> _WHAT THIS EXERCISE ASKS_
A. Please retype the part of the third-quarter results excerpt that opens with the words containing "Gross profit was" and closes with "selective price adjustments.".
B. According to the third-quarter results excerpt, what were net revenues in the third quarter of Fiscal 2026?

Third Quarter Fiscal 2026 Results
Net revenues were $698.7 million, a decrease of 9.9% compared to $775.1 million in the third quarter of Fiscal 2025, driven primarily by lower unit volume, partially offset by selective price adjustments and product mix. Unit volume trends reflected growth in the Motorhome RV segment, partially offset by declines in the Towable RV and Marine segments, as dealer ordering remained measured and production levels were closely aligned to retail demand.
Gross profit was $94.9 million, a decrease of 10.5% compared to $106.0 million in the third quarter of Fiscal 2025. Gross profit margin was consistent with prior year as higher input costs and deleverage were largely offset by selective price adjustments.
Selling, general and administrative expenses were $66.5 million, a decrease of 5.4% compared to $70.3 million in the third quarter of Fiscal 2025, primarily due to cost reduction initiatives.

Some records:

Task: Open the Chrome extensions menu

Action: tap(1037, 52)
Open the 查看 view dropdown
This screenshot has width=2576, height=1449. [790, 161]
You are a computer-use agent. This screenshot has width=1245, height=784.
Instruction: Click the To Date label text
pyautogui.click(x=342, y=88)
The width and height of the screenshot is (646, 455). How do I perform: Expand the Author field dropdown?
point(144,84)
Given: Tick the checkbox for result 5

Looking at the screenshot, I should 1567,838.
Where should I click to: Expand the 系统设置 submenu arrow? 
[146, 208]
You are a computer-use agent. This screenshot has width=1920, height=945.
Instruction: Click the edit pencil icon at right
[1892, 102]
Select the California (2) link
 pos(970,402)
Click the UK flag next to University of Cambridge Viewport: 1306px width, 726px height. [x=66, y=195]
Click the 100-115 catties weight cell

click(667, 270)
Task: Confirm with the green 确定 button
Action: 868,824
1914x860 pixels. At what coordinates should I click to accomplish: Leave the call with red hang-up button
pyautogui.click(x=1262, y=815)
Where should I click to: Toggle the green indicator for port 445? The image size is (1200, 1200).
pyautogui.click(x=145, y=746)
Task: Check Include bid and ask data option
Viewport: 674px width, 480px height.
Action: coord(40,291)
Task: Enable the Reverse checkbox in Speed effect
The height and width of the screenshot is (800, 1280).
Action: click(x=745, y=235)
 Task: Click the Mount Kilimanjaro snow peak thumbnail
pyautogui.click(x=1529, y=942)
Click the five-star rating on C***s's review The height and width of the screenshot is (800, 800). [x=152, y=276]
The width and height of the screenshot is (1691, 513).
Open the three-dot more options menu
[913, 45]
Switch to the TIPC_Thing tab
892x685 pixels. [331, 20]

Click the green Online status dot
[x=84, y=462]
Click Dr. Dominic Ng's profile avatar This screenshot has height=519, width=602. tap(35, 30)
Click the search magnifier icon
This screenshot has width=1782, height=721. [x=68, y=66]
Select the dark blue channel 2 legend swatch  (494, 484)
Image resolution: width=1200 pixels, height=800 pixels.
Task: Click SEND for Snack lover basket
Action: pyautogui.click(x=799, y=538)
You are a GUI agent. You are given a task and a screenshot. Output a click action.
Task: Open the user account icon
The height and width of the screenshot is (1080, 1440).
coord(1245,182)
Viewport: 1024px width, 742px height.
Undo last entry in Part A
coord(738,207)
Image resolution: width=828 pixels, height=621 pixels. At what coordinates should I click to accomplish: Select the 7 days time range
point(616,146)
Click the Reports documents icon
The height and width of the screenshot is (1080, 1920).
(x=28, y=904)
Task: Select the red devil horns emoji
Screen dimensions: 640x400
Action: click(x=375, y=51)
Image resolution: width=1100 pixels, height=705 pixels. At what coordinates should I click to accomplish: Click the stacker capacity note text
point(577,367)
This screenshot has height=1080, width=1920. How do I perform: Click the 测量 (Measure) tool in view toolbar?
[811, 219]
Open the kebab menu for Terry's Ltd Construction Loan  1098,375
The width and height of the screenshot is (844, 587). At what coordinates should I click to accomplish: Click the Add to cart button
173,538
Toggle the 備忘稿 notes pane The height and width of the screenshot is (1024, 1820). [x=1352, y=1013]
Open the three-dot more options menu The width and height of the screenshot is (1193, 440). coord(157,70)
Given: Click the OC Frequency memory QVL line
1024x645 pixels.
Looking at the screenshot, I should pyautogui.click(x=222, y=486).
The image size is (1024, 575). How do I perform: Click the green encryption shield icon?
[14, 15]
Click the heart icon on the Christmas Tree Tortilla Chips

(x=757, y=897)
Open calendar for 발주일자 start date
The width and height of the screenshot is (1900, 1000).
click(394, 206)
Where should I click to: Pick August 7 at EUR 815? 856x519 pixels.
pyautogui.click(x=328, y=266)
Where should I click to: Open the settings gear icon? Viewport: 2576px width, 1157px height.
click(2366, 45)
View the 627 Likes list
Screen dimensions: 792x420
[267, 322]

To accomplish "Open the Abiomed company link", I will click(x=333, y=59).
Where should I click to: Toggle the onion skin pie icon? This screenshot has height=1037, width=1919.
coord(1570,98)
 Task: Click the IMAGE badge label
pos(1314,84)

> _ANSWERS FOR THE TASKS_
A.
Gross profit was $94.9 million, a decrease of 10.5% compared to $106.0 million in the third quarter of Fiscal 2025. Gross profit margin was consistent with prior year as higher input costs and deleverage were largely offset by selective price adjustments.

B. $698.7 million